We went as cheap as we could on the hotel end (trying to impress my 12 bosses here) as we traveled from Rome to Torino. That means tinier rooms, fewer amenities (though now I insist on bidets in my WC), walking up four flights to get to your room kind of stuff.
One hotel had an elevator. Though it was more like a shoebox standing on end attached to the roof with frayed, rotting shoelaces. We gave no thought to the apparent lack of safety. It was so small we couldn’t get into it together with any of our bags. There is no love in this elevator… because there is no room for that. So naturally, we turned this into a story for you tonight. It’ll be on at 5 PM and in a longer version on the Olympic Ozone show at 7:30 PM.
OH! I got a great e-mail from a reader in London. That’s right. People in London are reading my journal. I’m very sophisticated underneath my simpleton facade dude, um, I mean bloke. I’ll share that with you chaps tomorrow.
Ciao for now.
Don't worry, the stuff you're feeding back to us is terrific. You're being warm, human and yes, even funny! You're not afraid to show us your "stupido" mistakes and they are coming across as hilarious! It's how any of us would be in a foreign country, only we'd all probably be too embarrassed to admit it. Thanks for letting us live and experience a different way of life through you..it's a fun journey!
How sweet that you use the Christmas puppy illustration in describing how you are behaving around those in Italy; I just hope you aren't peeing all over them, yourself, and the floor!!
Thanks for the interesting commentaries, I am checking the web daily to see what you and Andy have gotten into.
Take care and watch the NyQuil (it'll get ya every time) !!!
Regards,
K.Brown & family
Dallas
Have you rode any elevators that the doors have to be pushed/pulled open yet? It is very funny to have a group of Americans just standing in the elevator, staring at the doors then someone remembers open the door yourself.

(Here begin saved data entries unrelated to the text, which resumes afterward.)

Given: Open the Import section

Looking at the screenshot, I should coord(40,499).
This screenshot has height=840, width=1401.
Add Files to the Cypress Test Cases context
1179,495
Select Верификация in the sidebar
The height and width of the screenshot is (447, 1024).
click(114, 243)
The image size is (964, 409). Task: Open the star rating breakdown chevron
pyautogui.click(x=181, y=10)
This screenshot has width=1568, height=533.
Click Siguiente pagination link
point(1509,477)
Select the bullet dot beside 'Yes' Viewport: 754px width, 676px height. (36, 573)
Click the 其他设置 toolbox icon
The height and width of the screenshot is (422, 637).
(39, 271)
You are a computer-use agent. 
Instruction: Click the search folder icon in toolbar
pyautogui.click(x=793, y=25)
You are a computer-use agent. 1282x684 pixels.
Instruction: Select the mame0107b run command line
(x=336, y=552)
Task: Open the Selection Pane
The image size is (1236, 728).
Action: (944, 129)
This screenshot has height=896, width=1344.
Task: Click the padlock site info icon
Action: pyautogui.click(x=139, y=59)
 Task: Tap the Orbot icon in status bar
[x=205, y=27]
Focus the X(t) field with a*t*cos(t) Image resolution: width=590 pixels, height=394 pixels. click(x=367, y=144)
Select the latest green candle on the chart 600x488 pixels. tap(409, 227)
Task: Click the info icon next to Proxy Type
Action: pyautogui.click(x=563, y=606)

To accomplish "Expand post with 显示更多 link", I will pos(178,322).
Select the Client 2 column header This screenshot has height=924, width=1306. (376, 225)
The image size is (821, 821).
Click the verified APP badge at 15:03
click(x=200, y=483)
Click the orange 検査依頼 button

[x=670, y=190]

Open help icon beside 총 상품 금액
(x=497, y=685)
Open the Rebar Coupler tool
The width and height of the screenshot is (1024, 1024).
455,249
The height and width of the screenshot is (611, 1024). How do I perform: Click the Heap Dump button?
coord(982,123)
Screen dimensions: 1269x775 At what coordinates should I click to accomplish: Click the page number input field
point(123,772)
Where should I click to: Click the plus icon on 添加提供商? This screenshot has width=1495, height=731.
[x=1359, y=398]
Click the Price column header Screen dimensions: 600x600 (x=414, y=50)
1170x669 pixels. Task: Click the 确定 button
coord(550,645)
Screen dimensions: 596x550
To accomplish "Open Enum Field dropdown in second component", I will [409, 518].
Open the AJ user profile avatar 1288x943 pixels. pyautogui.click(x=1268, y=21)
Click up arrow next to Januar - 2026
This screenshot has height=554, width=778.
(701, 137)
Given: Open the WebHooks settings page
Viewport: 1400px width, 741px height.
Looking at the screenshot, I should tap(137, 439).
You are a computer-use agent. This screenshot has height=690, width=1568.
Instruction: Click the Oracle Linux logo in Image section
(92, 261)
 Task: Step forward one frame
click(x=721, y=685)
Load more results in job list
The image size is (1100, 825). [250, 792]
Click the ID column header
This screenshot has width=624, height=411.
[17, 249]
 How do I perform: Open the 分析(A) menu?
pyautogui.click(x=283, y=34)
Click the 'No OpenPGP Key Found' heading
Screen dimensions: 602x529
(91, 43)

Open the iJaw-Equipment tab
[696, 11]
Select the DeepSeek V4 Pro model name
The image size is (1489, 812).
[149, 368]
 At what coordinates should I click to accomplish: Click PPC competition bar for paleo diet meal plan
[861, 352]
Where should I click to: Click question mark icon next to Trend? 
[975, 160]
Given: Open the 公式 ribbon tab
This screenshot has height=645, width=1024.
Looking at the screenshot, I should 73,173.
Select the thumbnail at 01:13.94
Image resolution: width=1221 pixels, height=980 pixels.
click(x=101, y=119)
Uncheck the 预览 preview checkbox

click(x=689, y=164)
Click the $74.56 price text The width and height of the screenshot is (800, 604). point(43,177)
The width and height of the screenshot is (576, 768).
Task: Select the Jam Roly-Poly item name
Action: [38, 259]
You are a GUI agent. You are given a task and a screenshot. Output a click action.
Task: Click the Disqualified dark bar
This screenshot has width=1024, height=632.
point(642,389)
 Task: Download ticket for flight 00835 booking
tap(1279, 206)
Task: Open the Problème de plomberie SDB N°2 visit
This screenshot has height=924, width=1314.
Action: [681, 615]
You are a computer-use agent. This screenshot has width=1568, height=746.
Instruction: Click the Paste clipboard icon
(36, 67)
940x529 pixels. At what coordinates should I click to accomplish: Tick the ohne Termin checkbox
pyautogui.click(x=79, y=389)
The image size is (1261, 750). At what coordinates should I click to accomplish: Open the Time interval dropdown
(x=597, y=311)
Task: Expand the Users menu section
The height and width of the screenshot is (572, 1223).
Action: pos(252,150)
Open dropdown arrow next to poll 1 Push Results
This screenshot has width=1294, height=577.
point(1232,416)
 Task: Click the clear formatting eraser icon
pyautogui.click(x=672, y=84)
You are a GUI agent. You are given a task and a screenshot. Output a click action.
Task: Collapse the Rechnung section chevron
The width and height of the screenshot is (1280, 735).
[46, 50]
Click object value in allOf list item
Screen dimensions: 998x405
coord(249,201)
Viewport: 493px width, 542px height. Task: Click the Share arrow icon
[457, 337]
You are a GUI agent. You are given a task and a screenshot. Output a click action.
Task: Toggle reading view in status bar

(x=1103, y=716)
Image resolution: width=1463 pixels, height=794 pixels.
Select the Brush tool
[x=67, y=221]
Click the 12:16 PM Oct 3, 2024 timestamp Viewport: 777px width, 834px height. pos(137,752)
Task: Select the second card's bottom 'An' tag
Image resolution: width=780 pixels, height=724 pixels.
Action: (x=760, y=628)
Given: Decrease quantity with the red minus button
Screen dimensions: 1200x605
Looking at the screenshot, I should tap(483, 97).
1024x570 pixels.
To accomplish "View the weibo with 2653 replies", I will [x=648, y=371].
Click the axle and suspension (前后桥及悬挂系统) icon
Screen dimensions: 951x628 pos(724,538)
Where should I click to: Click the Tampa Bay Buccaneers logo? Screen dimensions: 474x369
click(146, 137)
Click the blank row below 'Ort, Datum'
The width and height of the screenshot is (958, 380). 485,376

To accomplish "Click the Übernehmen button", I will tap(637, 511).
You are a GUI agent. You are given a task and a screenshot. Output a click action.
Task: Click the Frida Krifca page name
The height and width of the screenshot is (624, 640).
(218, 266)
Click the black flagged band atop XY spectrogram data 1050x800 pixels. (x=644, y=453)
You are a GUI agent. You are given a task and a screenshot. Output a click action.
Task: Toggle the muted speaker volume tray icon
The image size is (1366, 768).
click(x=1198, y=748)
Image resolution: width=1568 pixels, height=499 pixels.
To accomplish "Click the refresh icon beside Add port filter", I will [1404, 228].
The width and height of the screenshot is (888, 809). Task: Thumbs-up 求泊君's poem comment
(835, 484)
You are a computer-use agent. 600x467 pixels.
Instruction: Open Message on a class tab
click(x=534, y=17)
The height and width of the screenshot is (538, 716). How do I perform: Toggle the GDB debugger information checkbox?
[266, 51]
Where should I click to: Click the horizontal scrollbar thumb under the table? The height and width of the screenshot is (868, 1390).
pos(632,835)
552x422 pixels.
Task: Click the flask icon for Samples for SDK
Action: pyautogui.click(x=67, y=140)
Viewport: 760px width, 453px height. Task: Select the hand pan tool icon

Will someone please tell Mike Redding to cut out the silly giggling and put his hands in his pockets when he is talking. It is very distracting.
Dear Mike,
Be careful of the Nyquil. I have a funny story about nyquil and Thanksgiving. I'm a substitute afterschool day care teacher and I had gotten a very very bad head cold due to a virus that evidently had been going around the schools any way right before i went to my cousin's house for Thanksgiving dinner I took two nyquil caplets and by the time dessert was served i was asleep. ... so why don't you Let Andy drive while you are on the nyquil and they do have dayquil for the day...
Love ya and Andy!
Mike,
Your monologue is entertaining. Your honesty and clumsiness as the American tourist in Italy is the best reality show we could ever hope to find. Enjoy your reunion with the family.